Passage:
---*---
Wynne on Darby, 'The Relations of History and Geography: Studies in England, France and the United States'
H. C. Darby. The Relations of History and Geography: Studies in England, France and the United States. Exeter: University of Exeter Press, 2002. xvi + 293 pp. $69.95 (cloth), ISBN 978-0-85989-699-3.
Reviewed by Graeme Wynne (University of British Columbia) Published on H-Environment (May, 2003)
Henry Clifford Darby (Sir Clifford in his later years) was--and arguably remains--Britain's most well known historical geographer. Born in Wales in 1909, the young Darby went up to Cambridge at the age of sixteen, and was informed, even before his graduation with a B.A. in 1928, that an appointment in the Department of Geography awaited him. Three years later with Ph.D. in hand, at the (now astonishingly tender) age of twenty-two he was appointed Lecturer in Geography in the University of Cambridge, and a year later he was elected to the Ehrman Fellowship in King's College, where he later became an Official Fellow. After wartime service with the Naval Intelligence Division of the British Admiralty, he left Cambridge for the John Rankin Chair of Geography in the University of Liverpool, relocated to University College, London in 1949, and returned to Cambridge as Chair of Geography in 1966. He retired from the university in 1976, was knighted in 1988, and died in 1992.
Darby is probably best known among those interested in medieval England for his leadership of the massive Domesday project--a careful reconstruction of the geography of England late in the eleventh century, that stretched to seven enormous volumes published between 1952 and 1977--and by others for his two volumes on The Draining of the Fens (1940) and his edited works on the historical geography of England (1936 and 1973). Moreover, Darby is also familiar to a small (and diminishing) group of historical geographers in the English speaking world for his concern over the relations between Geography and History (marked most obviously, until the release of this volume, by a paper, "On the relations of geography and history," published in the Transactions and Papers in 1953).
This book is focused--as the distorted echo of its title reflects--upon these latter concerns. At its core are a dozen chapters, arranged as three sets of four essays. Each set of essays focuses on a different geographical realm (England, France, and America), and the thrice-repeated titles of the essays in each of these sets are derived (at least approximately) from the 1953 paper. They are, for the record, "The Geography behind History," "Past Geographies," "The History behind Geography," and "The Historical Element in Geography." These chapters are the texts of lectures that Darby delivered in a University of London seminar between 1954 and 1966, and subsequently to students in a third-year course at Cambridge (1966-76). They are, essentially, amplifications of his 1953 paper, written in the 1950s and early 1960s, and they refer only to works published before 1967.
---*---
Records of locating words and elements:
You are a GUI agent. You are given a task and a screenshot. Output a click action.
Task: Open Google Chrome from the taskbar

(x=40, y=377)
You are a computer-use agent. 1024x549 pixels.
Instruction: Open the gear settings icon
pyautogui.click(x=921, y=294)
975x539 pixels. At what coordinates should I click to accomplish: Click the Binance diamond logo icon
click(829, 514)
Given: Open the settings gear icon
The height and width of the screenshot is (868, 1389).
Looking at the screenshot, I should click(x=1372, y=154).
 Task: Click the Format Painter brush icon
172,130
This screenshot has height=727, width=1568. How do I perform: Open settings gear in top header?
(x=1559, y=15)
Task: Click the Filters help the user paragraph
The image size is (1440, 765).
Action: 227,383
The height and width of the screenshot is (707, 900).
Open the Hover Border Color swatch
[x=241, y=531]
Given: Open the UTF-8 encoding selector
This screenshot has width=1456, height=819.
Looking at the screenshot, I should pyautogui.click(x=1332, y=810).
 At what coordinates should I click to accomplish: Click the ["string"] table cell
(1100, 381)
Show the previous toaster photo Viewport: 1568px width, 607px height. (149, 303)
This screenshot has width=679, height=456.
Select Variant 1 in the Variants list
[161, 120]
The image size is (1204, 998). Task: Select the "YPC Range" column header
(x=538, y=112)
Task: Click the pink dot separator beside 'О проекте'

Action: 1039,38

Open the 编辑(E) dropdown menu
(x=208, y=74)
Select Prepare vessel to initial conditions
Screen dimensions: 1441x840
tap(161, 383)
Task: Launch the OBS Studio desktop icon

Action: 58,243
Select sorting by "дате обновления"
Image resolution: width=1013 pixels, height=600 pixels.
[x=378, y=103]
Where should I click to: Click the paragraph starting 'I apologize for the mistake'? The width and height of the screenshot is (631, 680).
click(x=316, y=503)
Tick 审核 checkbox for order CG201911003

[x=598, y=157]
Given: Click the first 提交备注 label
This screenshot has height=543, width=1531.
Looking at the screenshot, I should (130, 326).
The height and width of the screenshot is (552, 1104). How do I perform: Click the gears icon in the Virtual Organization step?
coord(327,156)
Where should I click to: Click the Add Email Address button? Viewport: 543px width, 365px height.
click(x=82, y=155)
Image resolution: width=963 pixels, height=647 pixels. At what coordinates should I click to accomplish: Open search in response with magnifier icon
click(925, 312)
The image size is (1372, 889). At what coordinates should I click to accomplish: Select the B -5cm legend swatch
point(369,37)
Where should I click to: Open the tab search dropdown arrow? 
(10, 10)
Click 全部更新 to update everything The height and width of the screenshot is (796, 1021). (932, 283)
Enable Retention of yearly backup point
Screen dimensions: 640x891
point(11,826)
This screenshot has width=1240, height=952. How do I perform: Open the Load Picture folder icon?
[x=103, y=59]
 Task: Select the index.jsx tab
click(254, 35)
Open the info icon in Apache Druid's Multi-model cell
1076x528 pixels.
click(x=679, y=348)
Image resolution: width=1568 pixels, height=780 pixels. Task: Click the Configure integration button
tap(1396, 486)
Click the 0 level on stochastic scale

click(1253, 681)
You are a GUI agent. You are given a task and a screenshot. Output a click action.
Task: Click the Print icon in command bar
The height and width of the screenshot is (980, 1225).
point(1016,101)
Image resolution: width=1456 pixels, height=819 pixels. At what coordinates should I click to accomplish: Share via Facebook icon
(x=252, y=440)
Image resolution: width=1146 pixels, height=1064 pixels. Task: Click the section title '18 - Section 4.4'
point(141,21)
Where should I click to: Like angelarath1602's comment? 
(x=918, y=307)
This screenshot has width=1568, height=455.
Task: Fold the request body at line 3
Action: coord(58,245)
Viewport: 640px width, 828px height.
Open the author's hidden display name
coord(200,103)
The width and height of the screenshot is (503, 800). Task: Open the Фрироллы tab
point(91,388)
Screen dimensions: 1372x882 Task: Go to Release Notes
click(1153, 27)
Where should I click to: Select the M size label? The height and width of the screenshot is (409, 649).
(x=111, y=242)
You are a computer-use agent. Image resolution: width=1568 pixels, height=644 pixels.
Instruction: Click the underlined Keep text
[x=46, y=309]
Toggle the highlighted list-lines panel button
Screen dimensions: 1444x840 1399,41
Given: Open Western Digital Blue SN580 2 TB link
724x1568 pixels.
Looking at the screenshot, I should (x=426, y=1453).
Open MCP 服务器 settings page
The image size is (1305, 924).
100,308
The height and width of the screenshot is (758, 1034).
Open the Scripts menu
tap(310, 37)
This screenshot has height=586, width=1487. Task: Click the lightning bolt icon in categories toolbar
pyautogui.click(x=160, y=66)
---*---
Goals:
- A) According to the review, in what year did Darby return to Cambridge as Chair of Geography?
- B) Say whether each statement agrees with the review, and back each answer with the review's own words: (i) Darby was born in Wales. (ii) The book's core is made up of fifteen chapters. (iii) The chapters refer to works published after 1967.

Full solutions:
- A) 1966

- B)
(i) Yes: "Born in Wales in 1909"
(ii) No: "At its core are a dozen chapters, arranged as three sets of four essays."
(iii) No: "they refer only to works published before 1967."